**Exercise requirements**
Check every line of the entries below for "predaj", and copy the lines that have it.

※ ※ ※

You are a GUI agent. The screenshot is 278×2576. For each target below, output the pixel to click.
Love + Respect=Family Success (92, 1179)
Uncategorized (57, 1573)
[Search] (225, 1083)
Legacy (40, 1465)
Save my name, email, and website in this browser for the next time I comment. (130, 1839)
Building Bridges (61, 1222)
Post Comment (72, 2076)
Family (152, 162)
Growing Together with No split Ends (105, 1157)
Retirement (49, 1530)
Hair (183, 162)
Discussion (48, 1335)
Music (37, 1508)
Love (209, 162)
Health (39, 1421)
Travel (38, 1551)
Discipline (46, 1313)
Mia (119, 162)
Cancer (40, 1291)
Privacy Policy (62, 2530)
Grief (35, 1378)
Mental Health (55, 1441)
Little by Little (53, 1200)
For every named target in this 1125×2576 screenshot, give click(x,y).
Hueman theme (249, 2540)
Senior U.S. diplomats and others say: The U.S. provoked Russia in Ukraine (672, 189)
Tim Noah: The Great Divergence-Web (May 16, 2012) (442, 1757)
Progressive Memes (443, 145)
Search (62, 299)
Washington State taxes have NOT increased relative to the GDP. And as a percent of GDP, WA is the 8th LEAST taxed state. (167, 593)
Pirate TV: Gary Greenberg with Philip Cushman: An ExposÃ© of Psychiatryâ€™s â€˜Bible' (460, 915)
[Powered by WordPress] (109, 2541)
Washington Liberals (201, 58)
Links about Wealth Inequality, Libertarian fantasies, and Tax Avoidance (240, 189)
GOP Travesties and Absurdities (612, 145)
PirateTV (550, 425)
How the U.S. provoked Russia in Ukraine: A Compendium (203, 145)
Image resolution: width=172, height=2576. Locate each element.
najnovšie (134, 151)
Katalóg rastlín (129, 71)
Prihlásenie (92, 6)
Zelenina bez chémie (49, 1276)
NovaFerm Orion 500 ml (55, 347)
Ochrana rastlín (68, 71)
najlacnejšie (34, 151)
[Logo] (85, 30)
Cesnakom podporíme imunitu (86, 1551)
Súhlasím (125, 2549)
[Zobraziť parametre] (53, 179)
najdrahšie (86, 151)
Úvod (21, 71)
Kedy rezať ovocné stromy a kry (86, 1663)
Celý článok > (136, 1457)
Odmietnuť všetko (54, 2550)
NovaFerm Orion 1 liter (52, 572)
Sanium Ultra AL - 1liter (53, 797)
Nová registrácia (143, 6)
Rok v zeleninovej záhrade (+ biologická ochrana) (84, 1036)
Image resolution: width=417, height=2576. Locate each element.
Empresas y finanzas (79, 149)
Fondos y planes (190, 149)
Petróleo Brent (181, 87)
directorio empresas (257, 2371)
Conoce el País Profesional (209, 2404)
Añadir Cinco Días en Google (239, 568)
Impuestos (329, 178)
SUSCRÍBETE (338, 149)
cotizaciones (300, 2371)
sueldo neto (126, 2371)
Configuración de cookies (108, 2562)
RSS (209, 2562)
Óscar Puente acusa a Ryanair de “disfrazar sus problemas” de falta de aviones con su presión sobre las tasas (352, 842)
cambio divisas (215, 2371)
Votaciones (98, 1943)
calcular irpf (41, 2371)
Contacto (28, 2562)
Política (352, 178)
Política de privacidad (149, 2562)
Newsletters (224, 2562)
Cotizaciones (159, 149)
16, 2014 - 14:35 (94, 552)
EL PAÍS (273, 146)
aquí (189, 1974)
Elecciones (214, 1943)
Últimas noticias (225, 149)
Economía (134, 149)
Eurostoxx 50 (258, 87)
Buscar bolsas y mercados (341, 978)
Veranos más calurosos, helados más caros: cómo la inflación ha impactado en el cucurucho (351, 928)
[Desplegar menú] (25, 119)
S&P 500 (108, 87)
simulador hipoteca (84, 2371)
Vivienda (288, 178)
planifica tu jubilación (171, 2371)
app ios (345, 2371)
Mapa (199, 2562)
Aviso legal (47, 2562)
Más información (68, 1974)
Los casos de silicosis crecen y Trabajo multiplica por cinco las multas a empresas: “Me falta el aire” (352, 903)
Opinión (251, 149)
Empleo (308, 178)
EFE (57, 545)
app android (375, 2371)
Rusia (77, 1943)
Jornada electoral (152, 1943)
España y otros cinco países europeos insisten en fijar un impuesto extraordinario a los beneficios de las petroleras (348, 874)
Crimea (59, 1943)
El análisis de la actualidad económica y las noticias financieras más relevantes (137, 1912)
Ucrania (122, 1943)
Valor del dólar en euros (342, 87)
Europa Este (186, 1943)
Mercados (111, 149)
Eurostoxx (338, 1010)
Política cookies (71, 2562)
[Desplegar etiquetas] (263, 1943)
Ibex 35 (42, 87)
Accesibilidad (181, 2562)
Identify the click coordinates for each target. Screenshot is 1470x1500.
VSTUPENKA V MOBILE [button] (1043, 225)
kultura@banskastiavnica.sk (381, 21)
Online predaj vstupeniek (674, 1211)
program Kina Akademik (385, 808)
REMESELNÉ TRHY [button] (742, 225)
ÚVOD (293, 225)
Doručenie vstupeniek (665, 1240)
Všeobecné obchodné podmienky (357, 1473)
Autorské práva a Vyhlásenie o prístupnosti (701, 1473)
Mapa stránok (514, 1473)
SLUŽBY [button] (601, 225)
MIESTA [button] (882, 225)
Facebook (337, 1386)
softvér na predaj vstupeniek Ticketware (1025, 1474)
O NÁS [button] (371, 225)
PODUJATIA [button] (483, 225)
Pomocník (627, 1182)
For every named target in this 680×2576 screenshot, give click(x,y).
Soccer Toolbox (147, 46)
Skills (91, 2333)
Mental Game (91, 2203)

※ ※ ※

**Finished task**
Online predaj vstupeniek (674, 1211)
softvér na predaj vstupeniek Ticketware (1025, 1474)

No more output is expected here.